:: Prompt ::
Once you find a line containing the word "type" in the entries below, copy it.

Top of Given entries

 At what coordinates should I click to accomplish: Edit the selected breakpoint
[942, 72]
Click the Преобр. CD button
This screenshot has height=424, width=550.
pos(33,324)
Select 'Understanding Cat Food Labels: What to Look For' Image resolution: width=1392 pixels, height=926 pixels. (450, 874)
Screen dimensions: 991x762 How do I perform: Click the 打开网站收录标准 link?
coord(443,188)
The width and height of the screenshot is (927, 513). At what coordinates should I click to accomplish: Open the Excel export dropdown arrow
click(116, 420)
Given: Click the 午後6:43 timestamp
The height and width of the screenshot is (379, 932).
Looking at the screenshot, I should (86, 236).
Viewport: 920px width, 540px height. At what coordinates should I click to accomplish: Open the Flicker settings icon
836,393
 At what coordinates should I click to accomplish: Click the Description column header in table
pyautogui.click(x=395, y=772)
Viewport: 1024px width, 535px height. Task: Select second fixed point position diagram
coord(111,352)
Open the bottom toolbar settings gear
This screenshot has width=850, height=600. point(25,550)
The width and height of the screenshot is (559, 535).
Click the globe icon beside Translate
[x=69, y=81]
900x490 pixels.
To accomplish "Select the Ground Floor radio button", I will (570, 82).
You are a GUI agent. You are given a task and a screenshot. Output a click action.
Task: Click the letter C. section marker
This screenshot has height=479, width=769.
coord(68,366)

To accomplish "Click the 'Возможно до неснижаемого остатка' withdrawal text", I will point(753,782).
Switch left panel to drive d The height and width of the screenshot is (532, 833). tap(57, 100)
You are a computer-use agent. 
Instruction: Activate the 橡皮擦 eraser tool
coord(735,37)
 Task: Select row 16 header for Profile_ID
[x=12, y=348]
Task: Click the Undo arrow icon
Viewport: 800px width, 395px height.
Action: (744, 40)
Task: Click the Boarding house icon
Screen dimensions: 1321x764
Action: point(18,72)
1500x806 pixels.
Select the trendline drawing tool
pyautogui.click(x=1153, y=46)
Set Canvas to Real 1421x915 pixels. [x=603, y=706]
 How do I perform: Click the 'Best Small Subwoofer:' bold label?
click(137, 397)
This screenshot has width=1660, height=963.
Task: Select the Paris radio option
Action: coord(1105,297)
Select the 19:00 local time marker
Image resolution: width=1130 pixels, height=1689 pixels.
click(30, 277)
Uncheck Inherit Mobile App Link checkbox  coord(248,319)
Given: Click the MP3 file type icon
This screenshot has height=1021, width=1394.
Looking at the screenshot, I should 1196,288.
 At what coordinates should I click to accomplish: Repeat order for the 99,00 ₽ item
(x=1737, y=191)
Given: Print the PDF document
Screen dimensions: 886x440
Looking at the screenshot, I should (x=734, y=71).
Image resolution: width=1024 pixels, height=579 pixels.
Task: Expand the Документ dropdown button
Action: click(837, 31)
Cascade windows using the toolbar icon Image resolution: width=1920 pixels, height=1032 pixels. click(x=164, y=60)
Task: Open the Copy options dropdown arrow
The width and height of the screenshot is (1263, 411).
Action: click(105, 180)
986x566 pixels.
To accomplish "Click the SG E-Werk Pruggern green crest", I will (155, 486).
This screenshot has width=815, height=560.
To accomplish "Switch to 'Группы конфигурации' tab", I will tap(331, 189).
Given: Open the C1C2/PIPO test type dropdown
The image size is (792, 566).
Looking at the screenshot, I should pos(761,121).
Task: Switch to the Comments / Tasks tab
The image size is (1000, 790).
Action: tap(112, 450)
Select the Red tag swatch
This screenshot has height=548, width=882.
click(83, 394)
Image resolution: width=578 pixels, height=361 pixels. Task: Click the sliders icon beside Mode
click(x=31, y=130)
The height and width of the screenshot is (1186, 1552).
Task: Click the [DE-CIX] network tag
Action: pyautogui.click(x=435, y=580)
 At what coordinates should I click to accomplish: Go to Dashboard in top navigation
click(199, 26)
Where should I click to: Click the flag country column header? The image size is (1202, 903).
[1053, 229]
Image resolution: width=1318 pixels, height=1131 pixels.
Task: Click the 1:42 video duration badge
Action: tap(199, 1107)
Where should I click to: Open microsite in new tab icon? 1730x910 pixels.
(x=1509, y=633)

Bottom of Given entries

:: Result of this task ::
Given: Click the MP3 file type icon
Given: Open the C1C2/PIPO test type dropdown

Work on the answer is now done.